Il cardinale tedesco Nikolaus Krebs von Kues, teologo e filosofo, noto da noi col nome italianizzato Nicola Cusano, è anche conosciuto per la sua originale elaborazione della “teologia negativa”, dottrina secondo la quale al concetto di Dio ci si avvicina negando quello che egli non è.

Cusano espone la sua tesi nel 1440 nel saggio “De Docta Ignorantia”, titolo che afferma di aver ripreso da un passo della “Lettera 130 (a Proba)” attribuita ad Agostino, vescovo di Ippona.

Il titolo è un ossimoro: ignorante è l’individuo che non può conoscere Dio, ma la sua ignoranza può essere definita dotta perché è consapevole che Dio, Essere perfetto ed infinito, è inaccessibile alla nostra conoscenza.

Nel 1449 questo cardinale pubblicò un altro saggio “Apologia doctae ignorantiae”, titolo che evoca il suo precedente elaborato.
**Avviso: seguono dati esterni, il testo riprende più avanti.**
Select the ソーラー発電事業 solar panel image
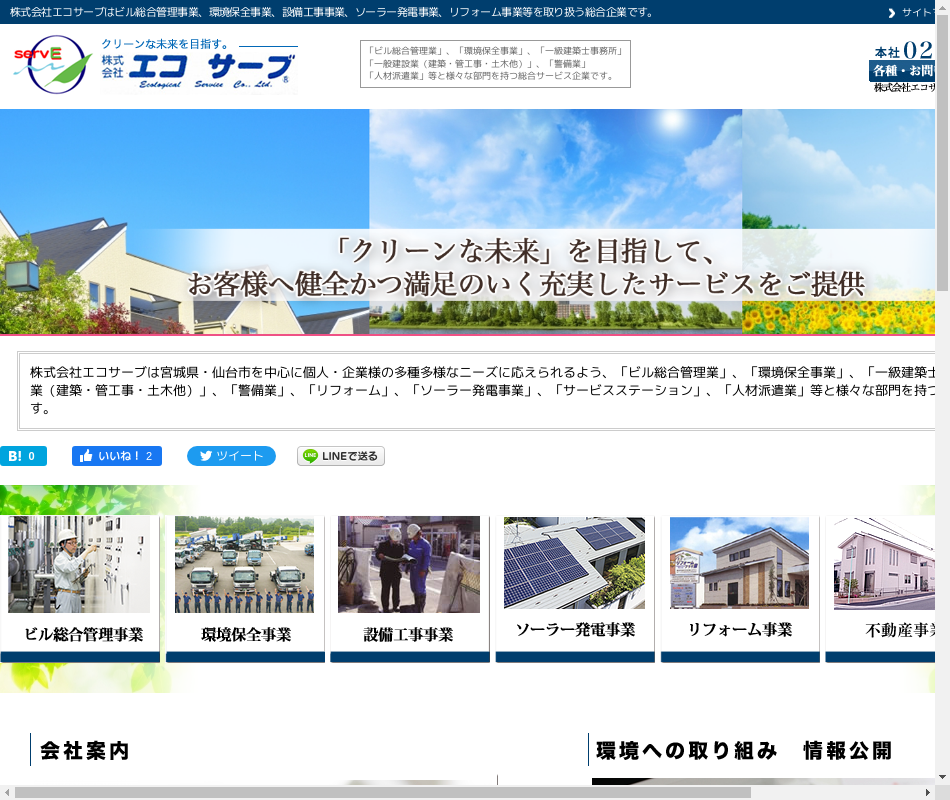Viewport: 950px width, 800px height. click(x=574, y=563)
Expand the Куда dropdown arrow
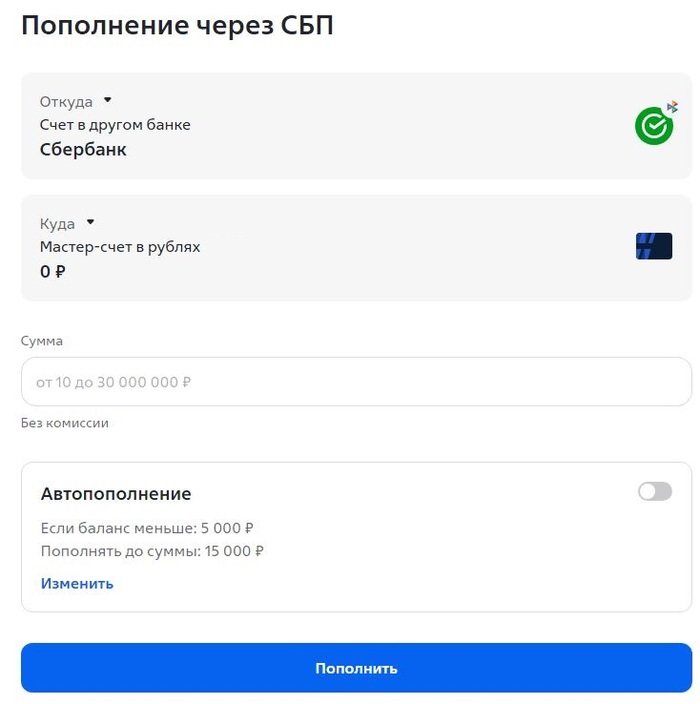This screenshot has height=704, width=700. (x=90, y=223)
Cusano afferma che sapiente non è colui che possiede la verità, ma colui che conosce la propria ignoranza, ed è quindi consapevole dei propri limiti; non si può infatti essere consci della propria ignoranza senza avere già parzialmente o inconsciamente intravisto cos'è che non si sa; viceversa, l'ignorante assoluto non ha neppure coscienza della propria ignoranza.
In questo senso il cardinale tedesco si collega a Socrate nell'affermare che è essenziale “sapere di non sapere”, e tale è per gli uomini l'unica maniera possibile per pensare a Dio.
La massima socratica: "quanto meglio uno saprà che non si può sapere, tanto più sarà dotto."

Cusano è consapevole che il logos (la ragione umana) non può andare oltre il finito e l’individuo non potrà mai conoscere Dio finché è parte del finito, e dunque finché è in questa vita.
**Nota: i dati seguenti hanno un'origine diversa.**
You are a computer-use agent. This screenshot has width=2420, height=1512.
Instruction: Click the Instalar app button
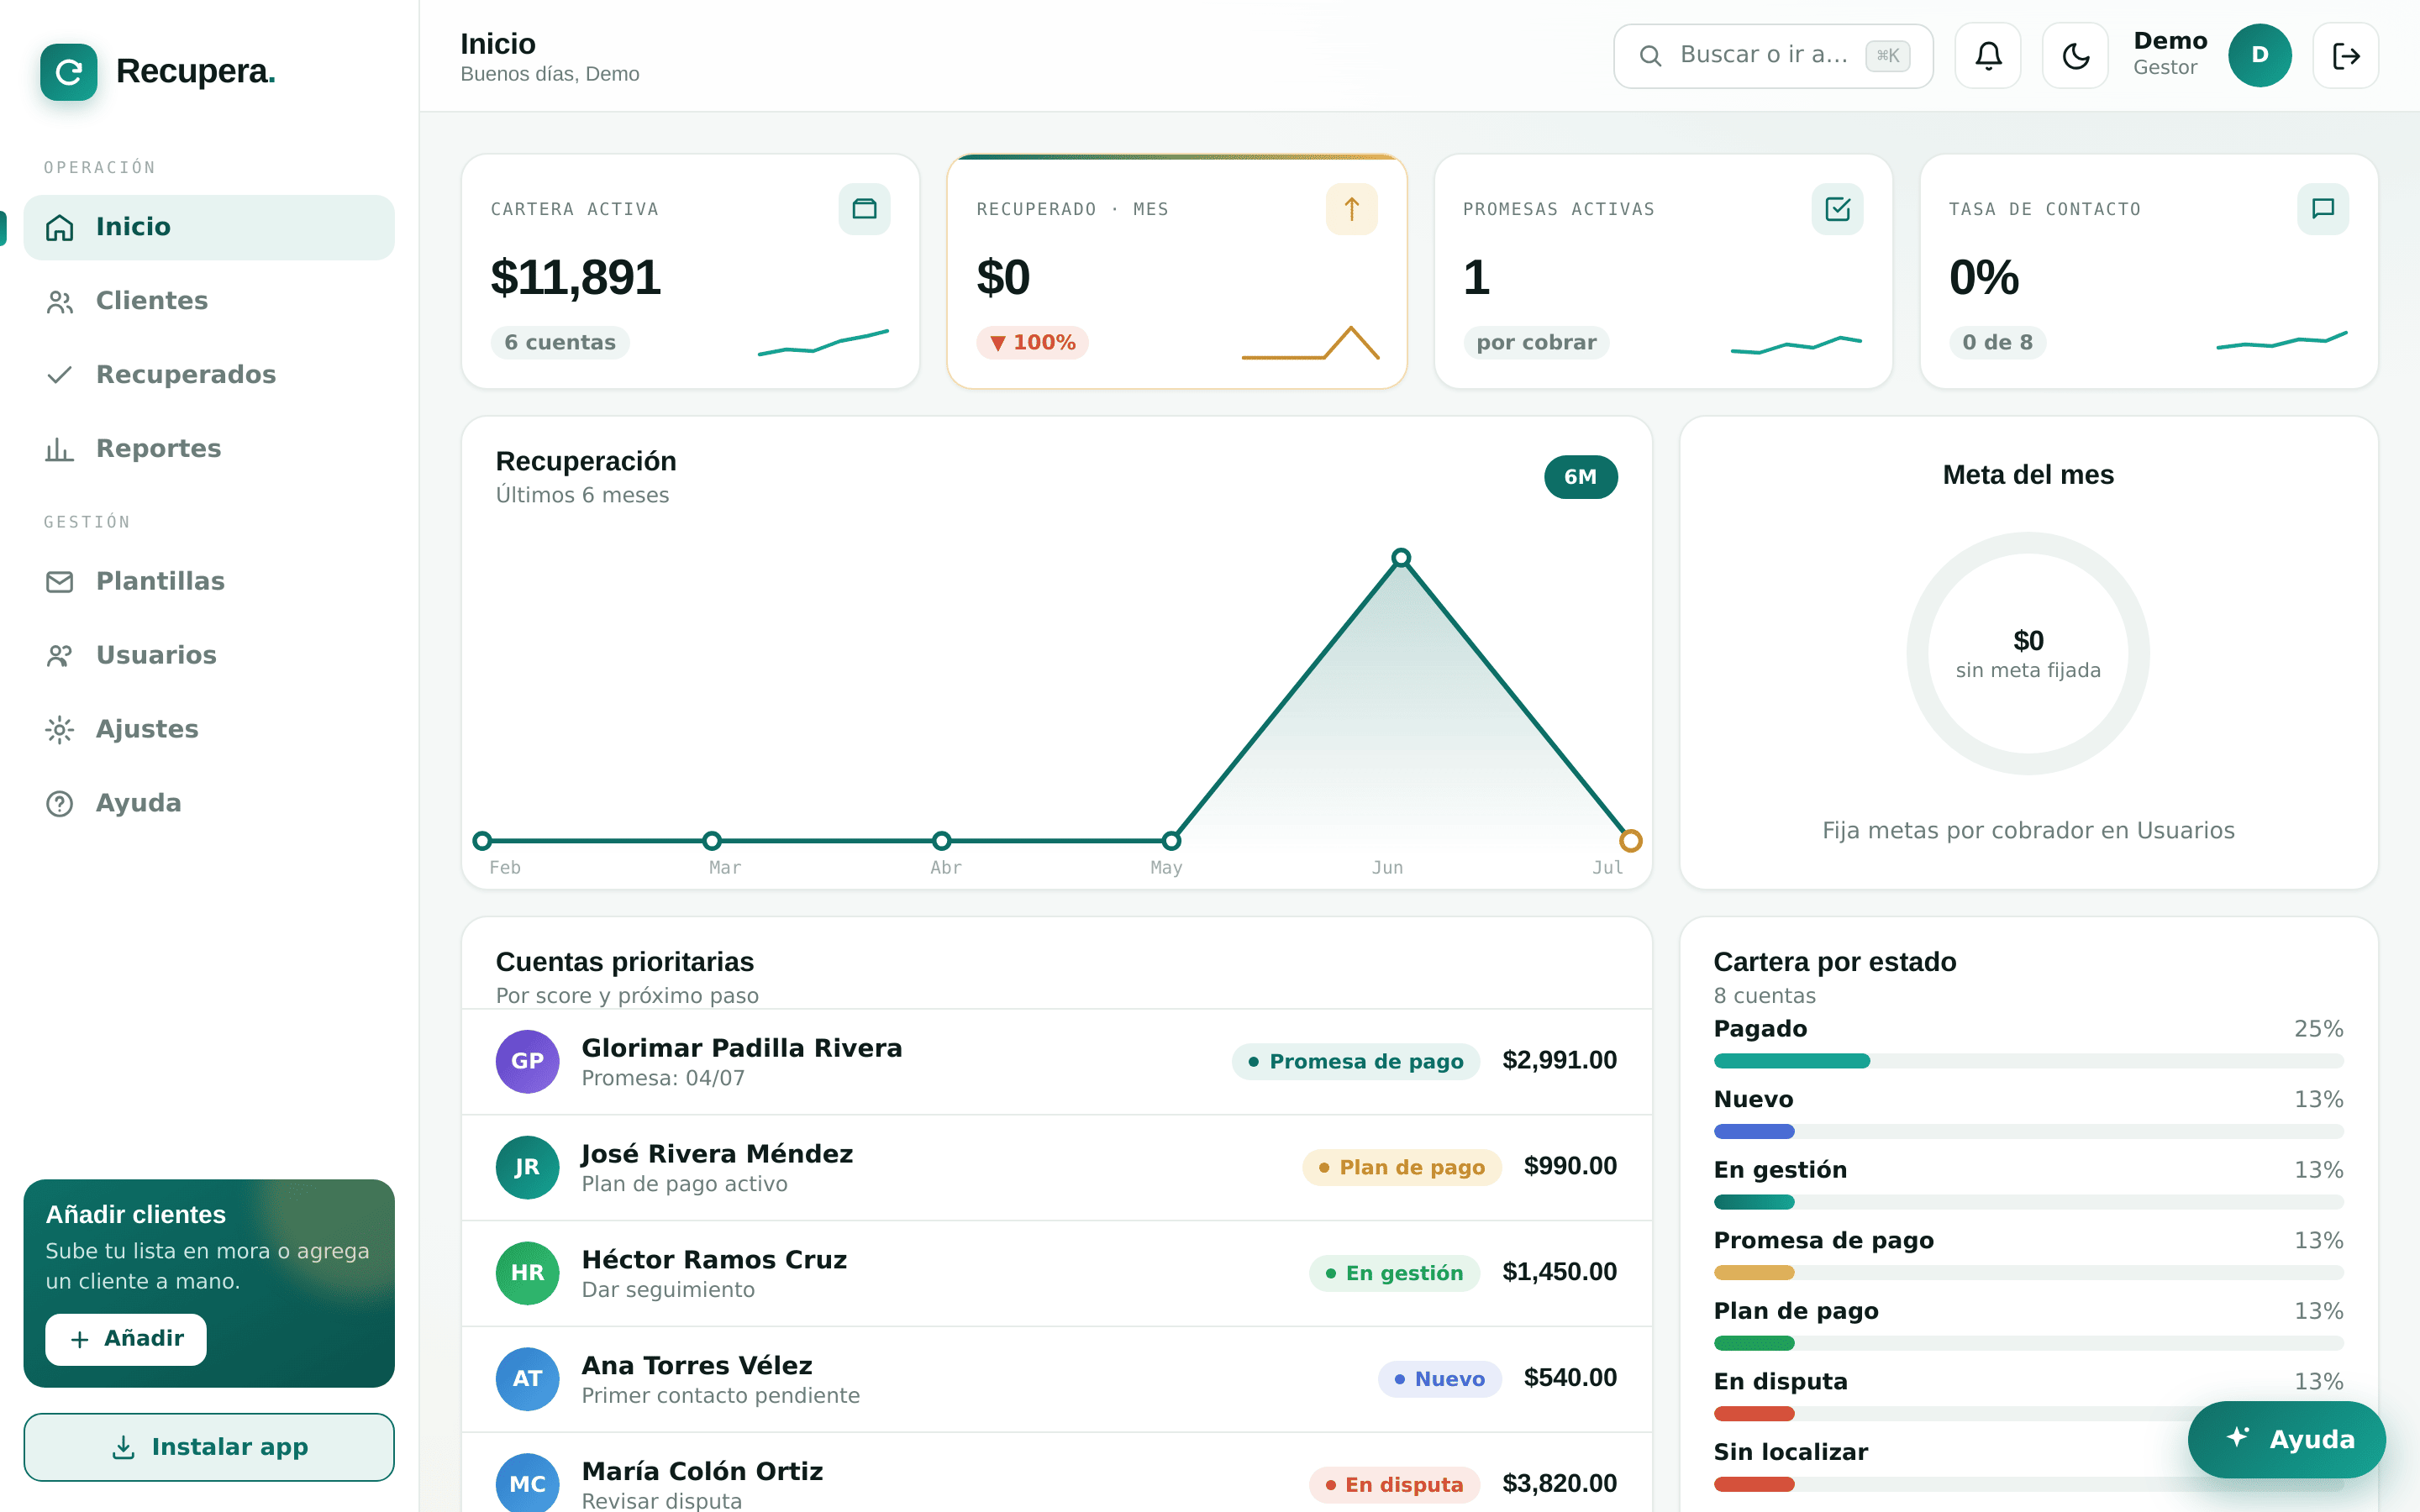pos(209,1447)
Se Dio è la perfezione assoluta e infinita, niente di quello che l'uomo può sapere e imparare raggiungerà questa perfezione: la perfezione assoluta compete solo a Dio. L'intelletto umano è per natura finito e limitato in capacità conoscitive, ciò che conosce non potrà mai essere in realtà corrispondente ad una vera e profonda comprensione della totalità dell'esistente.
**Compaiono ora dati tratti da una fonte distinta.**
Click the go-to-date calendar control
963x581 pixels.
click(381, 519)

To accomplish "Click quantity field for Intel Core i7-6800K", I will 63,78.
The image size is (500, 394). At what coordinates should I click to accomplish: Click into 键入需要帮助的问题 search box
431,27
Cusano afferma che il processo di conoscenza tende a instaurare una proporzione tra ciò che già è saputo e ciò che si deve ancora sapere, una proporzione tra il noto e l'ignoto. Proprio per questo la conoscenza procede gradualmente nel sondare il buio dell'ignoto, grandi e improvvisi balzi in avanti non sono possibili, poiché non avremmo comunque basi solide per rapportare ciò che conosciamo all'enorme baratro nel non conosciuto: se non conosciamo quanto ancora ci è ignoto, impossibile conoscere quanto realmente conosciamo in un determinato momento, non abbiamo termini di paragone.